Boneyard Tools

Sizing a rainwater harvesting system

How catchment area, runoff coefficient, first flush and tank size decide how much roof rainwater you can actually store and use.

Catchment area and the collection factor

The catchment area is the flat footprint of the roof measured from above, not the sloped surface you walk on. Rain falls vertically, so a pitched roof and a flat roof with the same footprint collect the same volume of water. Each square foot yields about 0.623 gallons for every inch of rain, which is where the calculator's constant comes from. Multiply footprint by rainfall by that constant to get the theoretical maximum before any losses. Gutters, downpipes and the tank inlet then decide how much of that maximum you actually keep.

The runoff coefficient by roof type

Not every drop that lands on the roof reaches the tank.
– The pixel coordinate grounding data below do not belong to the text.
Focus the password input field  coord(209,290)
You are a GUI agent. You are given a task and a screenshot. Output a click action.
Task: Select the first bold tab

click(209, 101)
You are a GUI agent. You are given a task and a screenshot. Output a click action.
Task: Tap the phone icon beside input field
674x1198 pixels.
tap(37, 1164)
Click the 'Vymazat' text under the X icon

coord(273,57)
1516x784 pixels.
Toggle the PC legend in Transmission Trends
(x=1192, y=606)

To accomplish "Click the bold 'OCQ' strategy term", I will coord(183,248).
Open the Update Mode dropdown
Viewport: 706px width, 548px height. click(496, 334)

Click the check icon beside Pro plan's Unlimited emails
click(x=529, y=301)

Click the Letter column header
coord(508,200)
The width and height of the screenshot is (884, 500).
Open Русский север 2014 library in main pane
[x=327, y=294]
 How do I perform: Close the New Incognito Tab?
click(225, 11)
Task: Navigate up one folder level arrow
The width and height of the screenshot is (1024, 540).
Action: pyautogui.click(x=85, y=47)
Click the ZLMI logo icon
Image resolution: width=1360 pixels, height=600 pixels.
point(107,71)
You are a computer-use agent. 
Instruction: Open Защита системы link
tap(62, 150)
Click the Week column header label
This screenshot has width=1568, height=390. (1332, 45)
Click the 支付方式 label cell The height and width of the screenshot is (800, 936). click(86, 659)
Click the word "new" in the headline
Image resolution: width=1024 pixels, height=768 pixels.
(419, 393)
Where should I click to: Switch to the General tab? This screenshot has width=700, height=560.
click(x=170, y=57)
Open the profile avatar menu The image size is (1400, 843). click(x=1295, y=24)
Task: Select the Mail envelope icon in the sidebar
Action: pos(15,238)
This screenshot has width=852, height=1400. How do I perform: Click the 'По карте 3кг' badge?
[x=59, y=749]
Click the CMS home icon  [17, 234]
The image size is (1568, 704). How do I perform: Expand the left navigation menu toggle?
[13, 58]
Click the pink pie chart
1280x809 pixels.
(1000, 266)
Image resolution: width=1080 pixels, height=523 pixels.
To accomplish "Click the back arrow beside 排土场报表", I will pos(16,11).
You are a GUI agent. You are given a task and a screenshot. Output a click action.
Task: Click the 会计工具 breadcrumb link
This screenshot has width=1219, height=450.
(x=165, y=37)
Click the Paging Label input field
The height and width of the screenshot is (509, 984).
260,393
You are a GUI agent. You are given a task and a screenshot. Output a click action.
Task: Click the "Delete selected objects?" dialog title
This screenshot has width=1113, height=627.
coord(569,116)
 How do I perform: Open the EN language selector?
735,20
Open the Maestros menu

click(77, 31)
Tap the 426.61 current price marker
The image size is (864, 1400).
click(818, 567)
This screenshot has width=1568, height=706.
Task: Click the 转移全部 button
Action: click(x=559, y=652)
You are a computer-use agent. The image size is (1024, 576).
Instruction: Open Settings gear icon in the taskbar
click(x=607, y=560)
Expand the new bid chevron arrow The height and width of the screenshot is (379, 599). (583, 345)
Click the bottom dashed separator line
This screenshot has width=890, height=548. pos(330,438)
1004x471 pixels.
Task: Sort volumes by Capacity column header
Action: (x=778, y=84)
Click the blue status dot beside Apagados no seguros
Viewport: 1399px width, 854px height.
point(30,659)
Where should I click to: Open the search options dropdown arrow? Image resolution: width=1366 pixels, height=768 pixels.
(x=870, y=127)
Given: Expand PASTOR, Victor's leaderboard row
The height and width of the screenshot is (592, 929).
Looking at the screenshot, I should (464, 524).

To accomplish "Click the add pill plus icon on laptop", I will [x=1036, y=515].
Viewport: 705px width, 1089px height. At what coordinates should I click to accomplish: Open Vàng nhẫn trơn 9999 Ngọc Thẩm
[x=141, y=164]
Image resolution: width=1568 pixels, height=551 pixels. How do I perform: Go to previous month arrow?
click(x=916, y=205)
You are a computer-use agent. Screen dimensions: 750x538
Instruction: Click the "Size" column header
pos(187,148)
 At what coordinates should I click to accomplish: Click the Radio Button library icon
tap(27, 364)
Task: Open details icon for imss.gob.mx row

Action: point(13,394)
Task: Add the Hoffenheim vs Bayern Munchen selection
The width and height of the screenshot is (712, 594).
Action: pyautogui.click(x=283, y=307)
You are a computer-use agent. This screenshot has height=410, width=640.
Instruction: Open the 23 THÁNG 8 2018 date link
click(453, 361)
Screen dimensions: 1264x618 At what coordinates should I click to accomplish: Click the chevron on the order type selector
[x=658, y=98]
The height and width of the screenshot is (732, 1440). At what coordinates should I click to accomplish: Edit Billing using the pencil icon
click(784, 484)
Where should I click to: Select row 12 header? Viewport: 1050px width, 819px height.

The runoff coefficient, entered here as collection efficiency, captures splash, evaporation, wetting of the surface and overflow during intense bursts. Smooth sheet metal roofs run high, often 0.9 or better, while rough tiles, gravel or green roofs lose more and sit lower. A common planning range is 0.75 to 0.9. Pick a value near the low end if your gutters are shallow or your climate brings short, heavy storms.

First flush and water quality

The first water off a roof carries the most dirt: dust, pollen, leaf litter and bird droppings that built up between rains. A first flush diverter sends that initial volume to waste before the cleaner water reaches the tank. Diverting the first fraction protects water quality but lowers yield, which is one reason real efficiency sits below one. Even after diversion, roof water is not drinking water without filtration and disinfection. It suits irrigation, toilet flushing, laundry and other non-potable uses.

Sizing the storage tank

A tank should balance how fast it fills against how fast you draw it down. Size the inflow from your roof area, a typical local storm and your chosen efficiency, then compare it to the days between rains and your daily demand. An oversized tank wastes money and can let water stagnate, while an undersized one overflows and spills the surplus you paid to collect. Many households target enough storage to bridge the longest common dry spell for their main use. Rainfall records for your area make this estimate far more reliable than a single storm figure.

Frequently asked questions

How do I convert my roof area from square metres?

Multiply square metres by 10.7639 to get square feet, the unit this calculator expects. A 20 square metre roof is about 215.3 square feet.

Does a bigger storm always mean more usable water?

Only up to your storage and overflow limits. Once the tank is full, extra rain overflows and is lost, so very large storms can yield less usable water than the raw roof figure suggests.